Our blind-led UX team built the app with universal best practices of accessibility design and took a blind-first approach to design. As such, this meant doing away with a visual interface. Instead, the navigation exclusively uses voiceover and gestures to allow our users to use the app with ease.

As we progress, the input of users will be vital for further development, allowing for the app to grow ever more useful for the blind population.

Describe the execution

Eyedar emits a LiDAR signal from a user’s iPhone, creating a 3D-map of their surroundings. A 100-point vertical line array sweeps from left to right across the LiDAR field, and each point is assigned a pitch tone from low to high, bottom to top. As the line sweeps the field, each point emits its assigned tone, with higher (close) or lower (distant) volume depending on proximity to the user. The result is, to the untrained ear, a lot of noise. But with practice and training, the mind becomes accustomed to the noise, patterns begin to emerge, and a clearer mental picture of the world is achievable.

Several prior fMRI studies have shown that with visual-audio sensory substitution, and with echolocation specifically, it is the brain’s visual cortex which processes the information, leading to a “vision-like experience” in practitioners of echolocation.

List the results

Eyedar has the potential to redefine what it means to be blind. Echolocation has already shown how it can positively impact the lives of those who use it, and the only impediment to widespread adoption is the accessibility of learning the skill. Eyedar removes that.

Eyedar launched in April of 2022. With nearly 50 million blind people in the world, smartphone usage near-ubiquitous, and LiDAR and other computer vision technology increasingly available, Eyedar can reach an unprecedented proportion of the blind community to make echolocation a learnable and accessible skill.

Eyedar is available for free in the app store. It is also freely available as an open-sourced app with its codebase released under an MIT open-source license on GitHub. This will allow for continued innovation and customization of the app to best benefit the blind community.
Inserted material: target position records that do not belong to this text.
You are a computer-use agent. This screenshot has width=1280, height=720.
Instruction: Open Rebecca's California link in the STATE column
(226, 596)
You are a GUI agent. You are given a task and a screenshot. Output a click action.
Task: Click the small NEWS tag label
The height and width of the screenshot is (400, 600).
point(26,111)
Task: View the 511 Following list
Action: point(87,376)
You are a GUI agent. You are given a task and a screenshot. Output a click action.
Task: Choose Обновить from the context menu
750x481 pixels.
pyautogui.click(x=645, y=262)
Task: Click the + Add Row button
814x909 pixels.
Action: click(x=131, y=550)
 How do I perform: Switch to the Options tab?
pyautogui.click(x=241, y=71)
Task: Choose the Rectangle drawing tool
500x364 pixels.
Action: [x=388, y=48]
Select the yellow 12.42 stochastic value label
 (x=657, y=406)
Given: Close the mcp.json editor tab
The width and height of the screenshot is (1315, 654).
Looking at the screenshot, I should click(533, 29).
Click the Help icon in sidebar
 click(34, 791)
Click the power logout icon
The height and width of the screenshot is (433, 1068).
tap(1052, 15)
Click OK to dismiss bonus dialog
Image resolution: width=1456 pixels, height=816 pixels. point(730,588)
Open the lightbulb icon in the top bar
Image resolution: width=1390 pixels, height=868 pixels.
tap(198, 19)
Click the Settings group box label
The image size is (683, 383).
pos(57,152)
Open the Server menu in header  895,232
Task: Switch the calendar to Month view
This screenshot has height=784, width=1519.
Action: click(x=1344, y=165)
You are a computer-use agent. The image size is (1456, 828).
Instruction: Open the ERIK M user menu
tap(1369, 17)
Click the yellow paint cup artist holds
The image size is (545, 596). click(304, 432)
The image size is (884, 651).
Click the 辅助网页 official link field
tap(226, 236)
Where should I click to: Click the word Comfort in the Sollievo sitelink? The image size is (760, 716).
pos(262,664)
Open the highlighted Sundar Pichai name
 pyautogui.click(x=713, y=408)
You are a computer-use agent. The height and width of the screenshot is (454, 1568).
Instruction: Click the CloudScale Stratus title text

Describe any restrictions or regulations regarding Healthcare/RX/Pharma communications in your country/region including:

Healthcare/pharmaceutical communications in the United States are governed by the Food and Drug Administration’s Office of Prescription Drug Promotion.

Describe the target audience and why your work is relevant to them.

Eyedar is the first app that digitizes the principles of echolocation for the blind and makes the ability to visualize with sound an accessible and learnable skill for the community. Sponsored by Horizon, the manufacturer of pharmaceutical treatments for diseases that can cause blindness.